Use Online Services to pay your fine 

Check the state’s
Reinstate Online Today
tab to learn about reinstatement rules and requirements. You canuse the site to pay your fees online, too.  

Send your payment by mail to the following address:

Department of Driver Services (DDS)
Validation Unit
Post Office Box 80447
Conyers, Georgia 30013
  • Include your Official Notice of Suspension with payment (includes your name, disposition, and violation date)
  • If you did not receive an official notice, include your full name, driver’s license number, address, and Social Security number
  • If applicable, include any relevant documents, such as DUI Alcohol or Drug Use Risk Reduction Certificate
  • Any checks, money orders, or cashier’s checks should be made payable to the Georgia Department of Driver Services (DDS) 
  • IF paying by credit card (Visa, Mastercard, AMEX, or Discover), complete and include the following
  • Payment must be made in full

Go to a Customer Service Center to have your license reinstated in person. 

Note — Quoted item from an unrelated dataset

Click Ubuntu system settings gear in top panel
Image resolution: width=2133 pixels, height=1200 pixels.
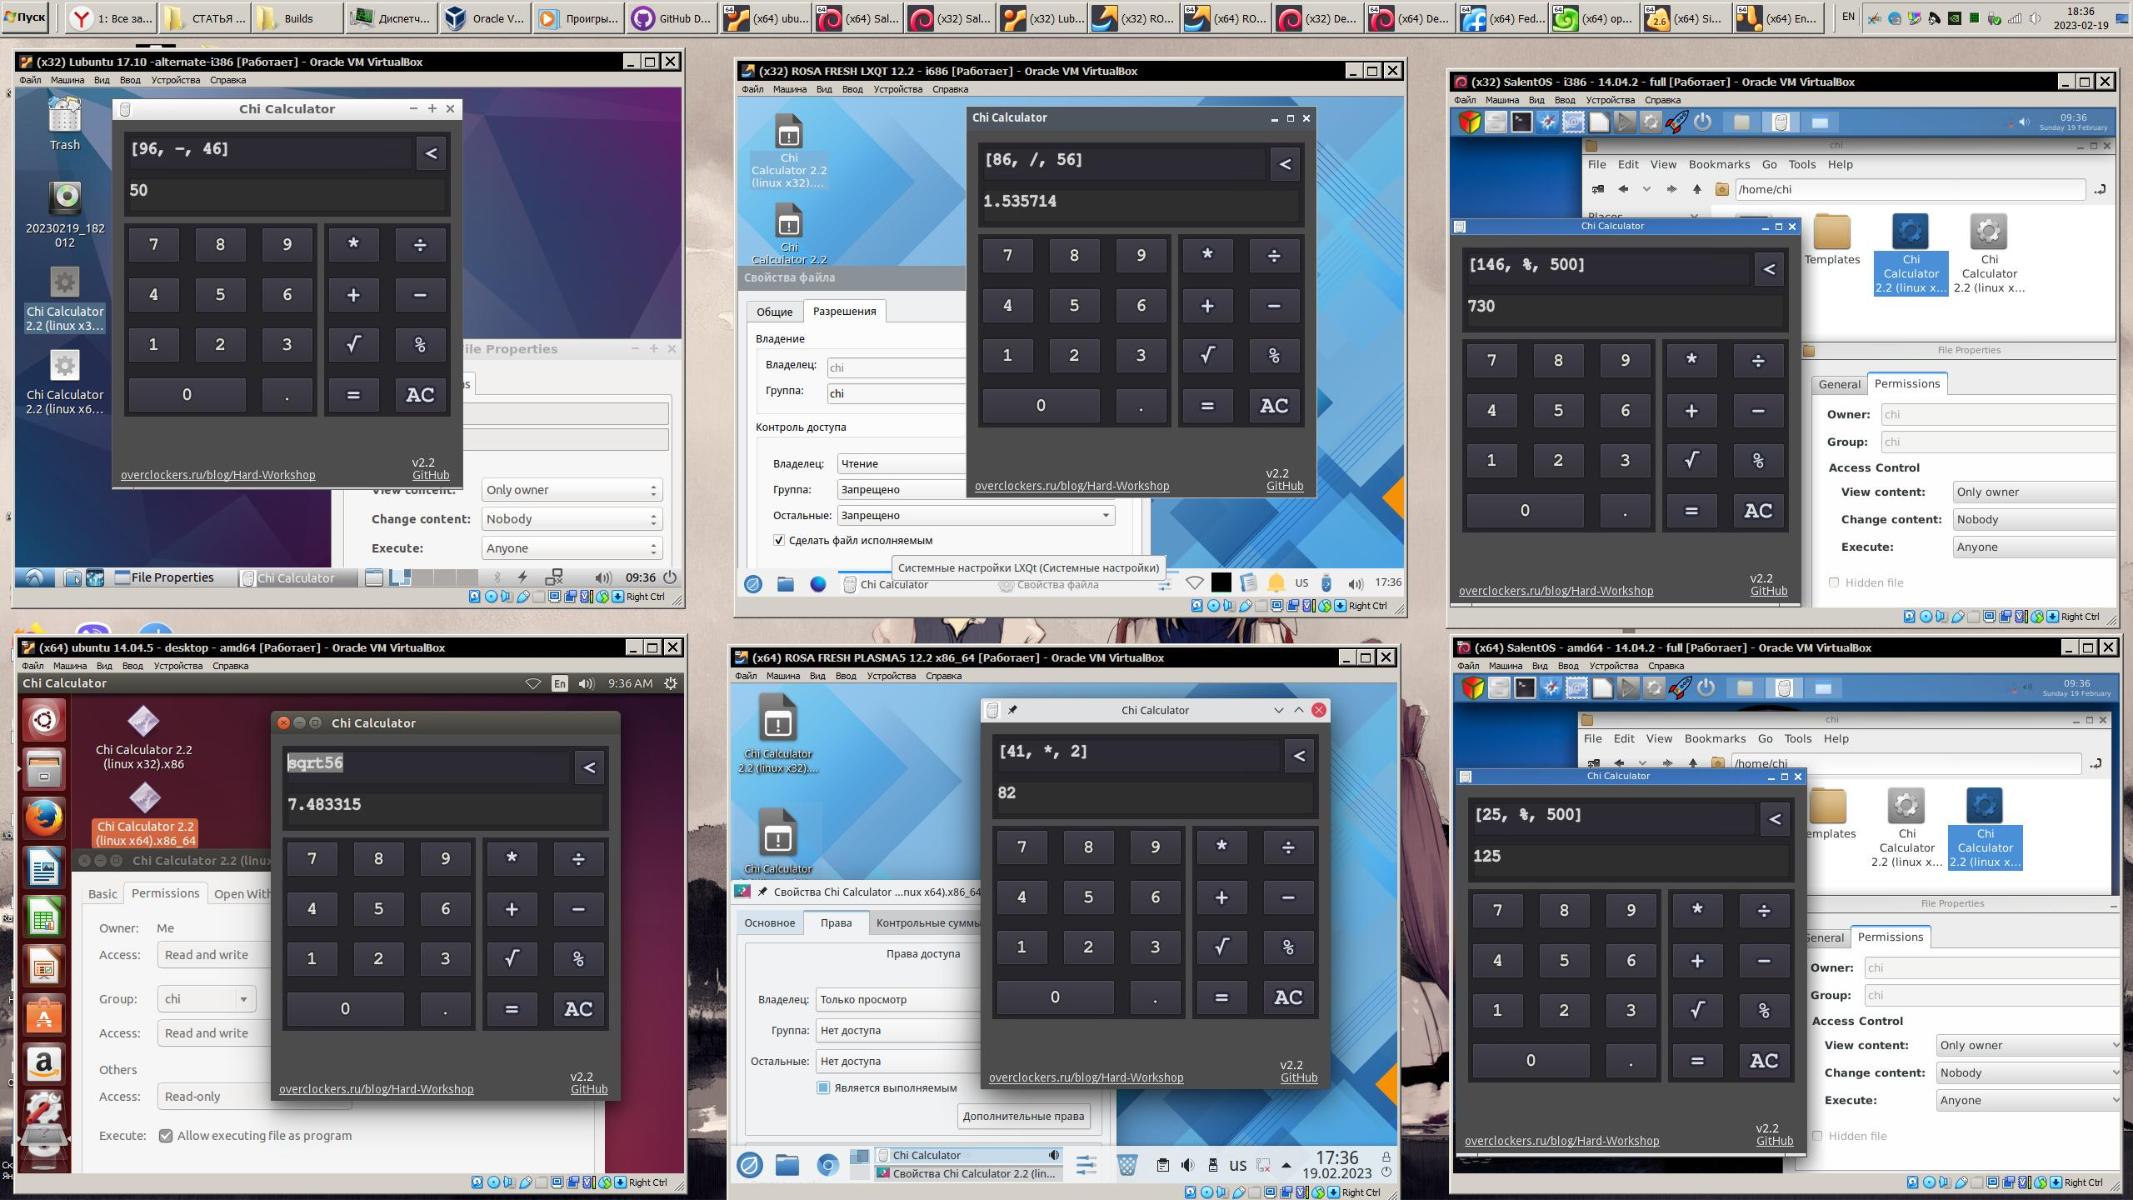(670, 683)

  • Bring proof of identity (here’s a
    of accepted proof of ID)
  • If you have one, bring your Official Notice of Suspension and any applicable documents with you
  • Pay with cash or credit/debit card (Visa, Mastercard, Amex, Discover)—checks are not accepted for in-person payment
  • Payments must be made in full

How to get a hardship license in Georgia

If your driver’s license is suspended in the state of Georgia, but you need to get to school, work, or medical appointments or treatments, you can apply for a hardship license, but these are granted only in some circumstances. 
Not everyone is eligible for a hardship license, and you’ll need to meet certain requirements in order to qualify.
You may be eligible to apply for a Georgia Hardship License if:
  • It is your first DUI conviction or first or second suspension for points violation
  • You may be eligible for second offenses by completing additional requirements as set out by the DDS
Anytime you apply for a hardship license, you will need to provide proof that your lack of a driver’s license is a hardship, along with proper documentation. With a second DUI conviction, you’ll need to install an ignition interlock device in your vehicle.
Drivers under 21 are not allowed to apply for a hardship license in Georgia.

What is an SR-22 certificate?

If your driver’s license is suspended or revoked in Georgia, you may need to apply for
SR-22 insurance
through your insurance provider to drive again. An SR-22 certificate provides legal proof that your insurance coverage meets Georgia’s minimum requirements.
Georgia drivers with a suspended or revoked license will need to get SR-22 insurance if their license is suspended for at least 90 days. Your insurance company will need to send the SR-22 directly to Georgia’s Department of Driver Services, and you’ll have to pay a fee of $200 by mail or $210 in person.
Out-of-state drivers must obtain SR-22 insurance that meets Georgia’s minimum insurance requirements and must present a receipt showing valid payment to their insurer. Out-of-state drivers convicted of driving without insurance in Georgia must maintain SR-22 coverage for three years.
If you’re required to file an SR-22 certificate and you don’t own a vehicle, you will need to acquire a
Georgia non-owners SR-22 insurance policy
for three years from your conviction date.
If your SR-22 certificate is canceled during the three-year probationary period, your driver’s license will be canceled. If your license is suspended a second or following time, you will be ineligible to apply for a hardship permit.
Because of the original violations that led to your license suspension and SR-22 requirement, prepare for significant premium hikes on your insurance if you need SR-22 coverage.